The square root of $a$ is a zero of $f(x) = x^2 - a$. We have $f'(x) = 2x$
and hence use the iteration formula
\[ x_{k+1} = x_k - \frac{x_k^2 - a}{2x_k} = \frac{1}{2} (x_k + \frac{a}{x_k})
\eqndot \]
We use $I = \range{1/4}{1}$. For $x,y \in I$, we have $\abs{(f'(y) -
f'(x))/f'(x)} = \abs{(y-x)/x} \le 4(y-x)$. Thus we may use $\omega = 4$ and
hence need to start with an approximation $x_0$ with $x_0 - \sqrt{a} < 1/4$.

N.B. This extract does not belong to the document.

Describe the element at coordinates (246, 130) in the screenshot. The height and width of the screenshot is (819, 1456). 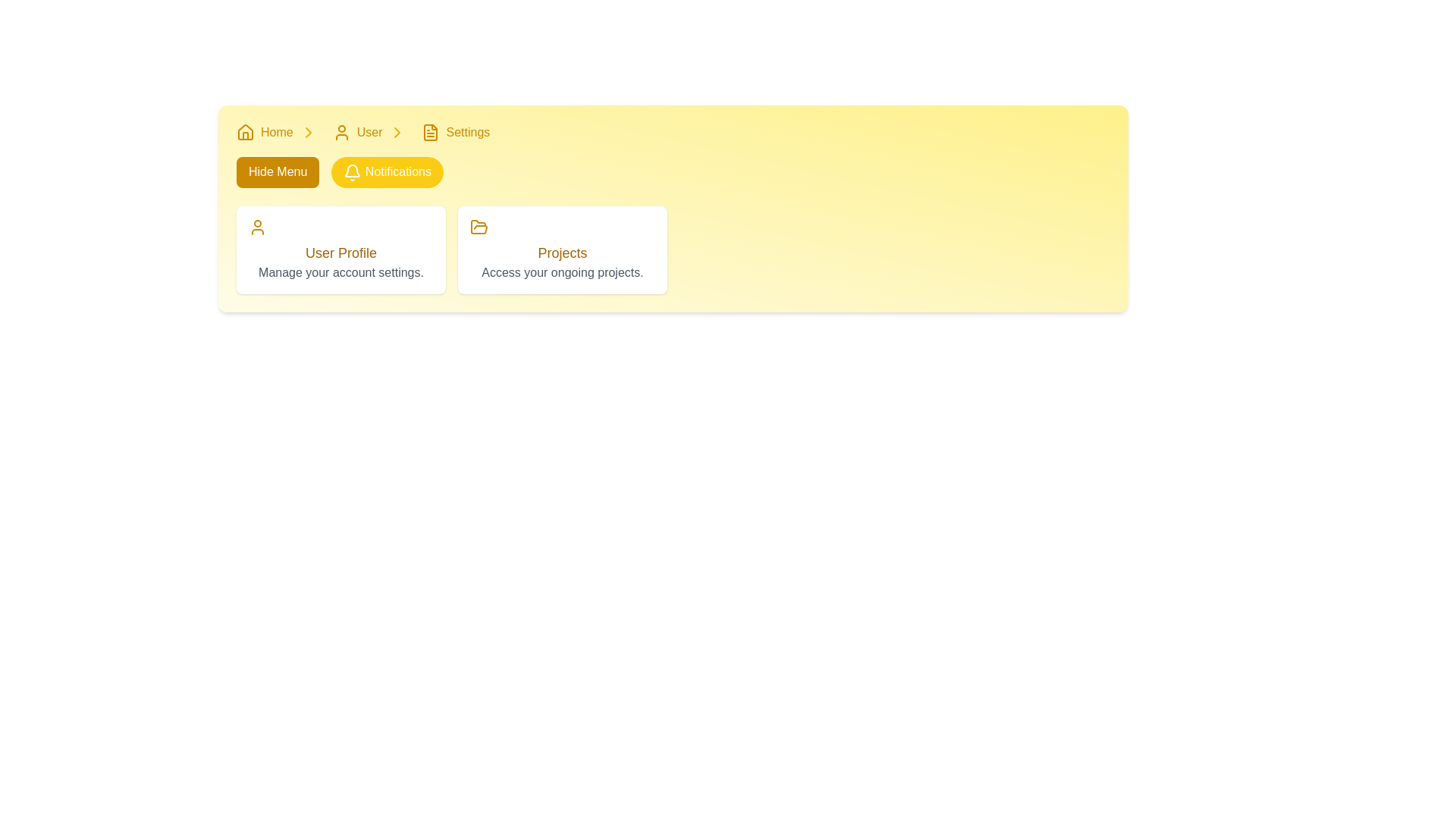
I see `the 'Home' icon located at the beginning of the breadcrumb navigation bar for navigation purposes` at that location.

We can use $x_0 = 1$ if $\sqrt{a} > 3/4$ or $a > 9/16$ and $x_0 = 0.6$ if
$1/2 \le \sqrt{a} \le 3/4$.
We can obtain slightly stronger results if we study the iteration directly
without relying on Theorem~\ref{th: main theorem}.
\begin{theorem} Let $1/4 \le a \le 1$ and let $x_0 = 1$. Then $\sset{x_k}$ is
monotonically decreasing, $\sqrt{a} \le x_k \le 1$ for all $k$,
$x_{k+1} - \sqrt{a} \le (x_k - \sqrt{a})^2$,
and $x_k- \sqrt{a} \le 2^{-(2^k)}$.
\end{theorem}
\begin{proof} Assume $\sqrt{a} \le x_k \le 1$. set $d_k = x_k - \sqrt{a}$. We have
\begin{align*}
d_{k+1} &= x_{k+1} - \sqrt{a} = \frac{1}{2}(x_k + \frac{a}{x_k}) - \sqrt{a}\\
&=\frac{1}{2x_k}(x_k^2 + a - 2 \sqrt{a} x_k) \\
&= \frac{1}{2x_k}(x_k - \sqrt{a})^2 = \frac{1}{2x_k}d_k^2 \eqndot
\end{align*}
Thus $d_k^2/2 \le d_{k+1} \le d_k^2$ since $1/2 \le 1/(2 x_k) \le 1$.

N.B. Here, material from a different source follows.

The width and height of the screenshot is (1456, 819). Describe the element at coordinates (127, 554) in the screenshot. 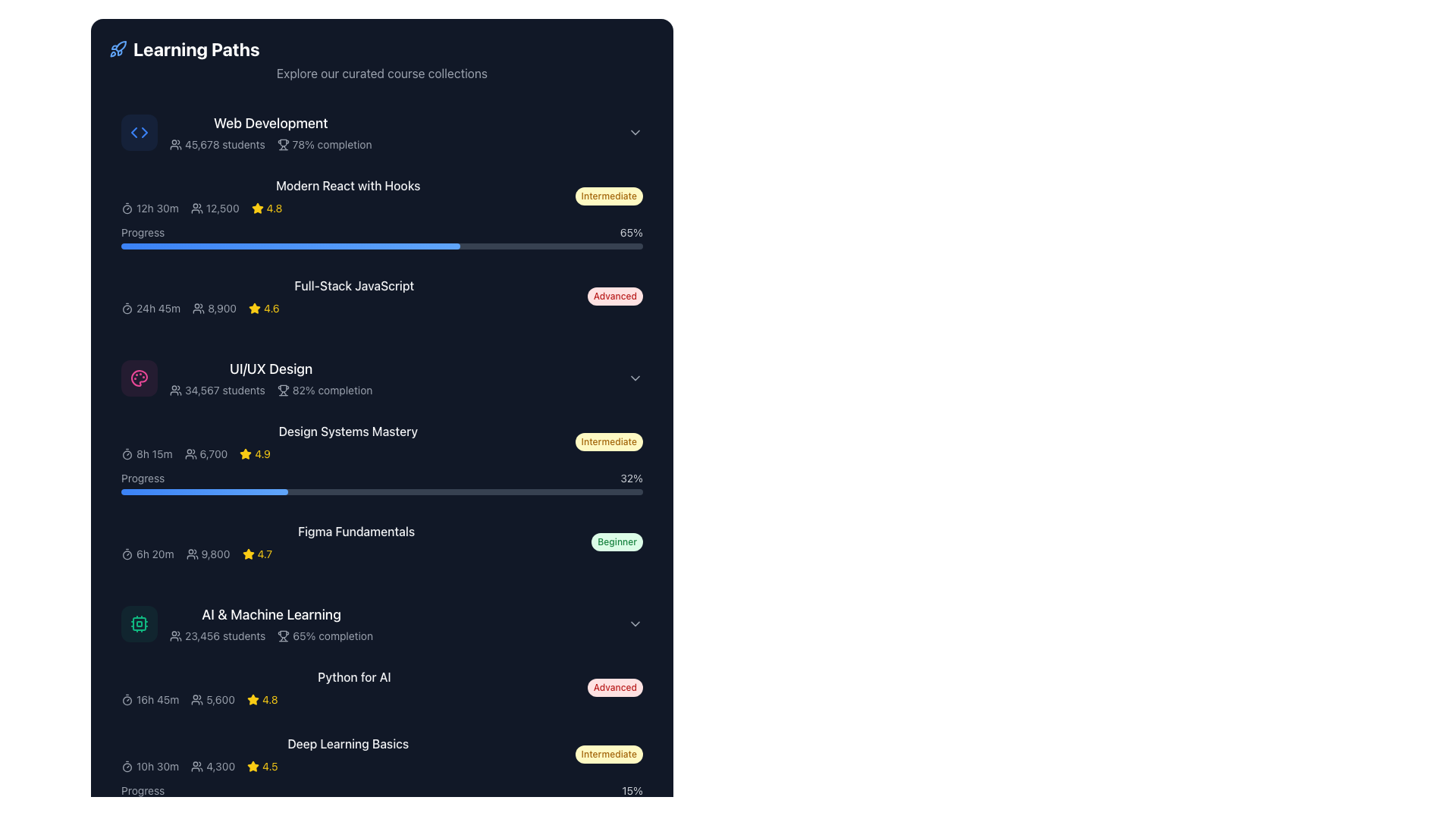

I see `the small circular icon resembling a timer or clock located in the 'Figma Fundamentals' section next to the text '6h 20m'` at that location.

In particular, $d_{k+1} \ge 0$ and
$d_{k+1} \le d_k/2$ and hence $\sset{x_k}$ is converging from above to
$\sqrt{a}$.
Also $d_0 \le 1/2 = 2^{-(2^0)}$ and hence
\[d_{k+1} \le d_k^2 \le \left(2^{-(2^k)}\right)^2 =
2^{-(2^{k+1})} \eqndot \]
\end{proof}
We can also improve our statement about the observable quantities.
\begin{lemma} Assume $\sqrt{a} \le x_k \le 1$. Then
\[ \abs{x_{k+1} - x_{k}} \le 4 \abs{x_k - x_{k-1}} ^2\eqndot \]
\end{lemma}
\begin{proof} As in the preceding Lemma let $d_k = x_k - \sqrt{a}$. Then
$d_{k+1} \le d_k^2$ by the preceding Lemma and hence
\[ x_k - x_{k+1} \le x_k - \sqrt{a} = d_k \le d_{k-1}^2 \eqndot \]

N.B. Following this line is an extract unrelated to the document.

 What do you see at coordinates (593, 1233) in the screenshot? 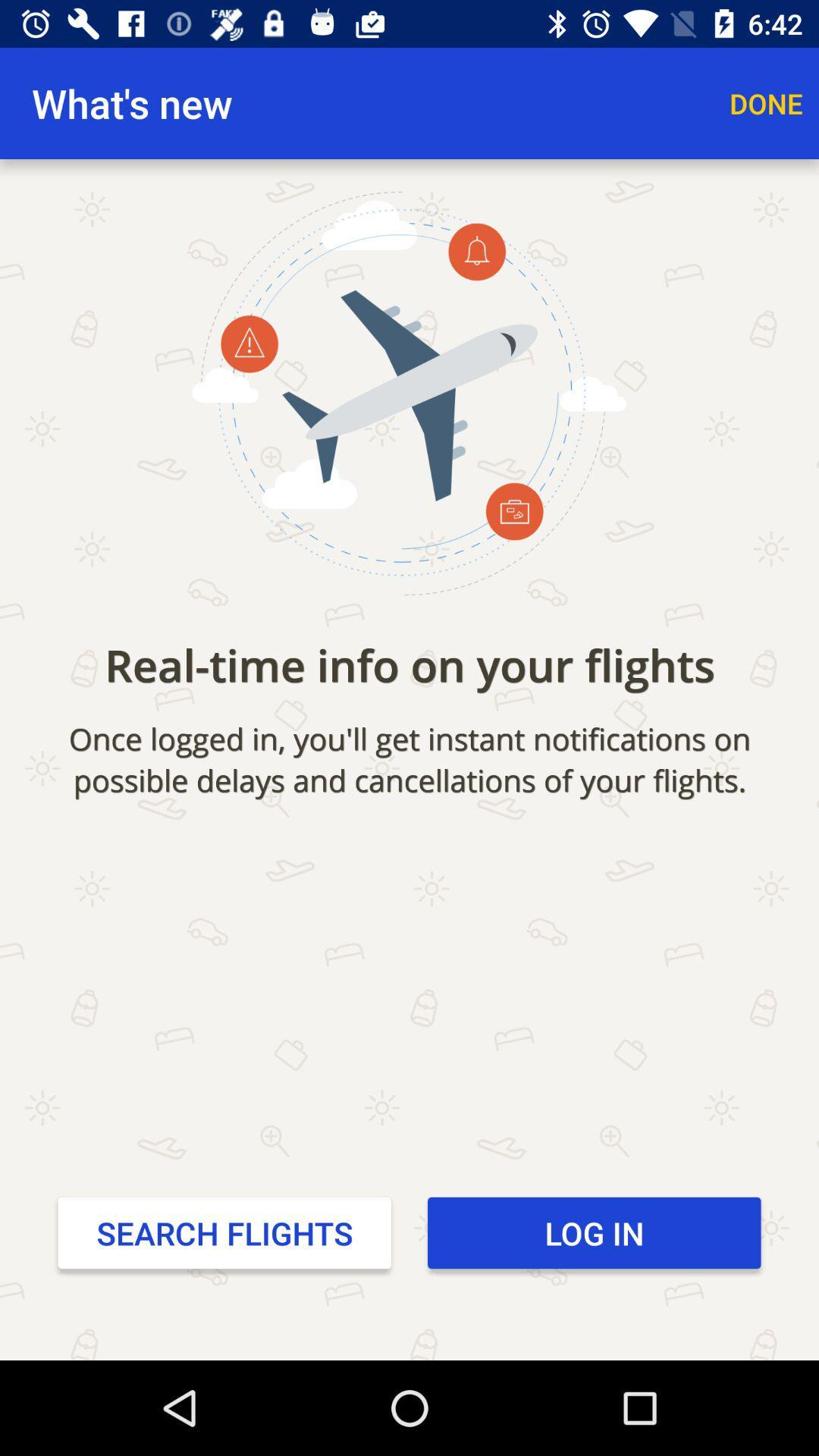
I see `log in item` at bounding box center [593, 1233].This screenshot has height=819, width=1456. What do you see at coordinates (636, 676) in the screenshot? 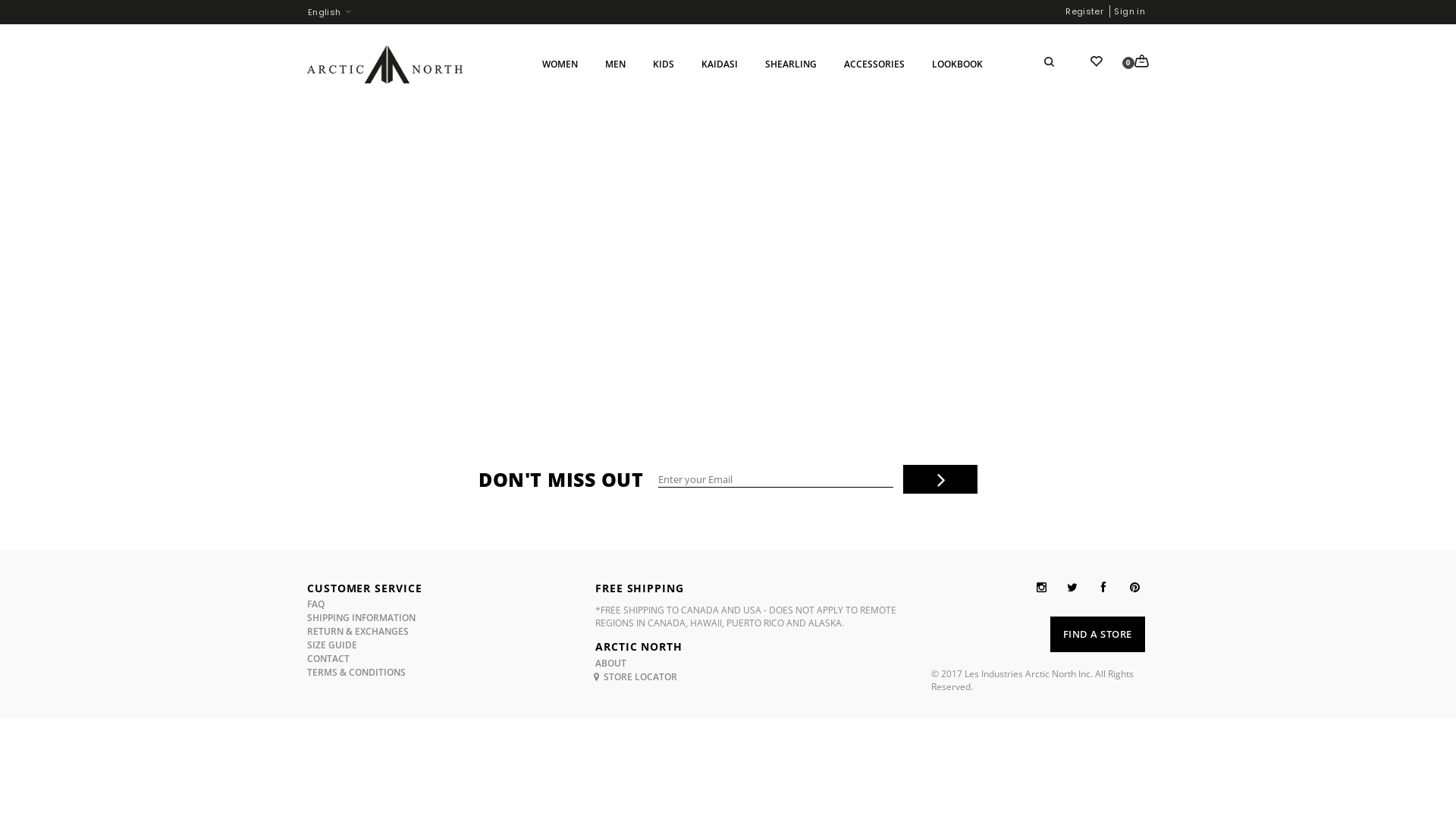
I see `'  STORE LOCATOR'` at bounding box center [636, 676].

It therefore suffices to show $d_{k-1}\le 2(d_{k-1} - d_k)$ or $d_k \le
d_{k-1}/2$. This follows from $d_k \le d_{k-1}^2 \le d_{k-1}/2$.
\end{proof}
\section{Square Roots with Floating Point Arithmetic}\label{arithmetic}
We assume that we use floating point arithmetic with relative precision $\epsilon$,
i.e., the computed result of any operation differs from the true result
by at most $\epsilon$ times the exact result. In other words, for any
$\circ \in \sset{+,-,*,/ }$ we have
\[ \abs{ x \widetilde{\circ} y - x \circ y } \le \epsilon \cdot ( x \circ y)
\eqndot \]
or
\[ x \widetilde{\circ} y = (x \circ y)(1 + \delta) \quad \text{for some
$\delta$ with $\abs{\delta} \le \epsilon$} \eqndot \]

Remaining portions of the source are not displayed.